Carne fraca e pelos de ratos: o que isso tem a ver?
Quando saiu a notícia de que a Anvisa havia proibido a distribuição e venda de lotes de molho e extrato de tomate com pelos de roedor (especialmente ratos) acima do limite permitido (leia aqui), todos fizeram a mesma indagação: “então havia um limite permitido de pelos de ratos?”.
A repugnância causada por essa notícia decorreu de duas causas. Em primeiro lugar, por haver um limite permitido de pelos de roedores nos alimentos. Da mesma forma, causa asco saber que, mesmo havendo um limite, esse teto foi ultrapassado, o que é duplamente repugnante.
O que isso tem a ver com a Operação Carne Fraca? Tudo!

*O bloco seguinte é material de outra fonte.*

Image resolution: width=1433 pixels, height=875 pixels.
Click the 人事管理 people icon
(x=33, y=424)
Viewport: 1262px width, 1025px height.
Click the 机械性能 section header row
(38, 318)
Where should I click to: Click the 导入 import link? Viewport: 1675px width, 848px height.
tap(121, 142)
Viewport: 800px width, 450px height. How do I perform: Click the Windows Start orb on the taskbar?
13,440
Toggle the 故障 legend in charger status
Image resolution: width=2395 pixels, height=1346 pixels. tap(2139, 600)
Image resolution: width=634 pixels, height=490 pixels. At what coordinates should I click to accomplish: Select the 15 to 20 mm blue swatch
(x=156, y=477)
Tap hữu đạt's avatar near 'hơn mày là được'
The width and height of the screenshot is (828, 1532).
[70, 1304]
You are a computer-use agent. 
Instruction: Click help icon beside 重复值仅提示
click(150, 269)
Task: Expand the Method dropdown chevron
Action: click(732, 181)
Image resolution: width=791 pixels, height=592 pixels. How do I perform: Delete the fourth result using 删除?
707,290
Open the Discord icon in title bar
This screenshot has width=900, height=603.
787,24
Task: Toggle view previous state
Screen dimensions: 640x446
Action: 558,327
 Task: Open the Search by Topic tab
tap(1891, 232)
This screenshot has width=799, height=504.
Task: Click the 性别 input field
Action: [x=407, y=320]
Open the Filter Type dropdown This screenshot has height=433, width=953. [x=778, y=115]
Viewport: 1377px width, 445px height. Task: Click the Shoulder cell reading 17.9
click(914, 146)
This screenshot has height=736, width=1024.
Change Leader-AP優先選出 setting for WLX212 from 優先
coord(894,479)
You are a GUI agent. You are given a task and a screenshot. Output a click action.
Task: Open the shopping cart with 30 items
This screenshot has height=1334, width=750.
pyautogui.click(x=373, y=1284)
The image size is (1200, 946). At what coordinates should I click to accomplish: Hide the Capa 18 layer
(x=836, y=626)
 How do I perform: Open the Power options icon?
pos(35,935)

Temos denunciado há tempos a espetacularização proporcionada por algumas autoridades públicas, que gritam aos quatro cantos em cada instauração de inquérito ou oferecimento de denúncia. Detalham mais para a imprensa do que para o Juiz, verdadeiro destinatário de suas alegações, como se o exercício das funções dependesse de uma onírica – porém custosa – prestação pública de contas.
Ocorre que a Operação Carne Fraca extrapolou um limite que nem sequer deveria existir. Até o momento, presenciávamos divulgações seletivas de delações premiadas, holofotes e suposições atingindo pessoas individualmente consideradas. A Operação Carne Fraca inovou: com esse espetáculo, atingiram grupos empresariais, funcionários – que talvez percam seus empregos –, a memória de pessoas que lutaram por muitos anos para levarem essas empresas ao mercado exterior, a credibilidade do Brasil no mercado internacional e a economia brasileira.
Divulgou-se amplamente que se tratava da maior operação da história da Polícia Federal, como se houvesse a necessidade de um eterno crescimento do porte das operações, sob pena de extinção dessa instituição que é muito maior do que os poucos que parecem buscar a superação dos próprios colegas de trincheira.
Espetacularizaram mais do que já estamos acostumados. Esses excessos causam a mesma preocupação – para não dizer nojo – que os excessos de pelos nos molhos de tomate.
Aliás, é contraditório como as informações chegam com mais facilidade à imprensa do que aos atores do processo penal.
Em outras palavras, pregam o sigilo em relação aos Advogados, dificultando o acesso aos autos dos inquéritos, o que ensejou a edição da súmula vinculante nº 14, ainda muito descumprida. Por outro lado, divulgam amplamente fatos ainda sob investigação.
A Operação Carne Fraca gerará consequências gravosas não apenas ao Brasil – apesar dos esclarecimentos e do retorno da confiança dos mercados estrangeiros –, mas também à instituição envolvida. O erro de alguns fará com que todos sejam alvos dos debates legislativos relacionados ao abuso de autoridade.
Deixo, por fim, uma sugestão legislativa: está na hora de se punir administrativamente o excesso de coletivas de imprensa, não importando se o conteúdo é verdadeiro, exagerado ou falso. Quem atua na persecução penal, seja na “persecutio criminis extra iudicio”, seja na “persecutio criminis in iudicio”, deve manifestar-se exclusivamente nos autos, e não em microfones, por maiores que sejam as tentações causadas pelos holofotes. Sabemos que, para algumas autoridades, a carne é fraca, mas elas precisam ter a noção de que quem sente na carne são os acusados.